Not every hire is a Kubernetes specialist or a GPU engineer. Sometimes you need someone who can figure out why a service won't start, find what filled the disk, kill the right process, or fix a broken config file. Parium has assessments for the general Linux and operations skills that underpin every infrastructure role.
These are the skills that separate someone who can operate systems from someone who has only read documentation. Every infrastructure engineer uses these tools, and the muscle memory shows.
Each scenario drops the candidate into a real Linux terminal with a pre-configured problem. Straightforward incidents that test whether someone can actually operate the system.
An API gateway service has stopped responding. Health checks are failing. The candidate investigates the service status, reads logs, identifies a configuration error, fixes the config file, restarts the service, and verifies recovery. The kind of problem that happens weekly.
A server's root partition is 100% full. Services are failing to write logs, databases can't create temp files, and the system is degrading. Candidate needs to identify what consumed the space (logs, core dumps, temp files, or a runaway process), reclaim space safely, and restore service health.
A server is running at 100% CPU. Applications are unresponsive. The candidate identifies the runaway process, determines whether it's safe to kill (is it a production service or a stuck script?), terminates it correctly, and verifies the system has recovered.
A containerised application is unhealthy. Docker says the container is running but the health check is failing. The candidate inspects logs, exec into the container, identifies the issue (misconfigured env var, missing mount, wrong port binding), fixes it, and verifies the service is responding.
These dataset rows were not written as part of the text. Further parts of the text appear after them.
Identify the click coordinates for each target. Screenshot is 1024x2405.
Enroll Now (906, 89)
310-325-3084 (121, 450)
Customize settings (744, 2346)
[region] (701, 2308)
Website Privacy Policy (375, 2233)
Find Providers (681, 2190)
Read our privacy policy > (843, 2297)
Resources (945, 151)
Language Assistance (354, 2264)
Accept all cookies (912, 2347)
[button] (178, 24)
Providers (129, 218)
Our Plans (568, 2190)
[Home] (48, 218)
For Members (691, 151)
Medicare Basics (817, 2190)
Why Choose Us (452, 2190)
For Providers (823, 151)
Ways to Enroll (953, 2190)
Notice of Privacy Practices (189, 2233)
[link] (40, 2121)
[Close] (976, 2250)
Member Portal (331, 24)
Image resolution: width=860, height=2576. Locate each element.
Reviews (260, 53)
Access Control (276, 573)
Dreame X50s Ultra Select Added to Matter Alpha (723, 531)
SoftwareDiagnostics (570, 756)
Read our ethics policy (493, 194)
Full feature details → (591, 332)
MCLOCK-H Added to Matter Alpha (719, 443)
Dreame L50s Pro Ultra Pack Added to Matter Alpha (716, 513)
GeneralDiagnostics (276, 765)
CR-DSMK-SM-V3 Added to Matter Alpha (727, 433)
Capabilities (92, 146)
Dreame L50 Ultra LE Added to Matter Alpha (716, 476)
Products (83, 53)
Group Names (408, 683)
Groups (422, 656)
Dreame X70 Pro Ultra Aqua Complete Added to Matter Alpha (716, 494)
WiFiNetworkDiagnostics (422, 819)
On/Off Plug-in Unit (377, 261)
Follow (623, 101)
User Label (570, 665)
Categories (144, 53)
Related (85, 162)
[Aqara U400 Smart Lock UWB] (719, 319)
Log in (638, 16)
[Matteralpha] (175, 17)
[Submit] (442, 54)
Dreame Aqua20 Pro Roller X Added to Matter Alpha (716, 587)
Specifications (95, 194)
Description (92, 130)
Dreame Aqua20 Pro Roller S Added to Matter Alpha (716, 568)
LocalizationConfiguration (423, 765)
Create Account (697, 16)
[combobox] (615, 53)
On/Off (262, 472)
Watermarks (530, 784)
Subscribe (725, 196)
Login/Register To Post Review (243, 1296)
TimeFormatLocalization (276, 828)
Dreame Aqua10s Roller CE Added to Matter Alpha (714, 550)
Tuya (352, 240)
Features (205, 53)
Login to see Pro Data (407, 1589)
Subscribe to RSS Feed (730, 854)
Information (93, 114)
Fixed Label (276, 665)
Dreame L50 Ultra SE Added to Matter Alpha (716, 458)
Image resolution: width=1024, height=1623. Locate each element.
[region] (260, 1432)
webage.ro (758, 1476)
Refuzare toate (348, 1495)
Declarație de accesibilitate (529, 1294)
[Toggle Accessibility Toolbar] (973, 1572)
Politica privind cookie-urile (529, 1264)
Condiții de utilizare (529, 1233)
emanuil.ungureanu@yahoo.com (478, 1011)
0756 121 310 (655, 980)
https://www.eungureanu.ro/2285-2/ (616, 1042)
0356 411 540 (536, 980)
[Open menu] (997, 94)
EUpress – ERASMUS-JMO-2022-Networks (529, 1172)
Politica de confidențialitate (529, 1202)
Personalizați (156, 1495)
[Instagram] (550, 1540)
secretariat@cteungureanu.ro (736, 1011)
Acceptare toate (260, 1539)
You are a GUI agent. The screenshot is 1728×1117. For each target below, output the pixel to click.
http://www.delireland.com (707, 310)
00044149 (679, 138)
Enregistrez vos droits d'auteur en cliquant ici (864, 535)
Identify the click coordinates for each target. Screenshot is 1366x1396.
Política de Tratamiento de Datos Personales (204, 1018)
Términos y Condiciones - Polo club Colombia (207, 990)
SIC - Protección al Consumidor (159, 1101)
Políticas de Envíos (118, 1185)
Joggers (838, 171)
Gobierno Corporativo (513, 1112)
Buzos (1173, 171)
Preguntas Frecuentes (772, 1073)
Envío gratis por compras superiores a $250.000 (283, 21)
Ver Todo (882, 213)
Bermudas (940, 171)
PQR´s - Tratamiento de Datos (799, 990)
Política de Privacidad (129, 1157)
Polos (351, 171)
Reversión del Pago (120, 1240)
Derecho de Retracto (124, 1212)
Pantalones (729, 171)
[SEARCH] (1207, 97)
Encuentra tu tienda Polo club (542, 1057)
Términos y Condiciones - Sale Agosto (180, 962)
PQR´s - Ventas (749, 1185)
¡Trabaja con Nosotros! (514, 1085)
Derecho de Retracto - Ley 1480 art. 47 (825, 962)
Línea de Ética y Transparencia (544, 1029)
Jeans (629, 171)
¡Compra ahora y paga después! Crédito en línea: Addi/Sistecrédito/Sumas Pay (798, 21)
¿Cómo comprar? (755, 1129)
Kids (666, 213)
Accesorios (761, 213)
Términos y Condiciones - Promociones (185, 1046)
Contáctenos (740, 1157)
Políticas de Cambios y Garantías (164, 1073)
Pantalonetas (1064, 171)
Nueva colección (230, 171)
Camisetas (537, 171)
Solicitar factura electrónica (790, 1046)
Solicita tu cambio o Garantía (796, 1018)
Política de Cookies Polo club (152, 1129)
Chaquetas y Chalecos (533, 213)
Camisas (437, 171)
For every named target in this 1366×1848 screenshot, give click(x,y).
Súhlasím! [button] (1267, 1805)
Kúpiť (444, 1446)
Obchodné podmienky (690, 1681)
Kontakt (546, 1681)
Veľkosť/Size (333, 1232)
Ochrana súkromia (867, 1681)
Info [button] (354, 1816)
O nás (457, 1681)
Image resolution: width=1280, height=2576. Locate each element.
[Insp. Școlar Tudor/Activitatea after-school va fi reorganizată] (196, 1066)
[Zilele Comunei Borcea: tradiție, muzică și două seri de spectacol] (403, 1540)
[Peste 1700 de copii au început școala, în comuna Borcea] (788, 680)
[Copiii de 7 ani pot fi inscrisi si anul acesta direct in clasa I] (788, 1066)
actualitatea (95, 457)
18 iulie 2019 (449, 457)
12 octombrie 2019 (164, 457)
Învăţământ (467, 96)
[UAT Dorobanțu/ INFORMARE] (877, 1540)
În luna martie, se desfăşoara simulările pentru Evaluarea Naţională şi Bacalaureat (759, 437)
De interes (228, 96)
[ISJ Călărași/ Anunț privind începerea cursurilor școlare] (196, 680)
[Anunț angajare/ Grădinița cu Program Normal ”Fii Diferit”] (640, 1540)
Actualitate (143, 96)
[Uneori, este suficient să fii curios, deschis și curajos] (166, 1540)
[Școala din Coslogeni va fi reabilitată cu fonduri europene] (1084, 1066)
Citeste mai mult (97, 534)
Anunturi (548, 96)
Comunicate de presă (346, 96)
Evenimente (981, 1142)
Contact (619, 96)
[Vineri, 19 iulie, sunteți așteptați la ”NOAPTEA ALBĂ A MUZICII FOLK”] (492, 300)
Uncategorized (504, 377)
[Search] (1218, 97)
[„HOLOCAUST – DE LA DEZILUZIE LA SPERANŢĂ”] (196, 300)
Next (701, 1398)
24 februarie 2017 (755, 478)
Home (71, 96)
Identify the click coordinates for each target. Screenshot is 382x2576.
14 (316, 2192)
A production server's response times have doubled. Nothing has been deployed recently. The candidate investigates CPU, memory, I/O, and network metrics to find the bottleneck, identifies the root cause (memory leak, I/O contention, or noisy neighbour), and applies the right fix.
A server has been flagged by a security scan. Candidate needs to review SSH configuration, user permissions, open ports, running services, file permissions, and firewall rules. Tests whether they can identify misconfigurations, apply fixes, and verify the hardening without breaking the application.
If your team uses specific tools (Ansible, Puppet, Chef), specific application stacks (Nginx, HAProxy, PostgreSQL, Redis), or has specific operational procedures, we can build scenarios that test exactly what your engineers deal with day to day.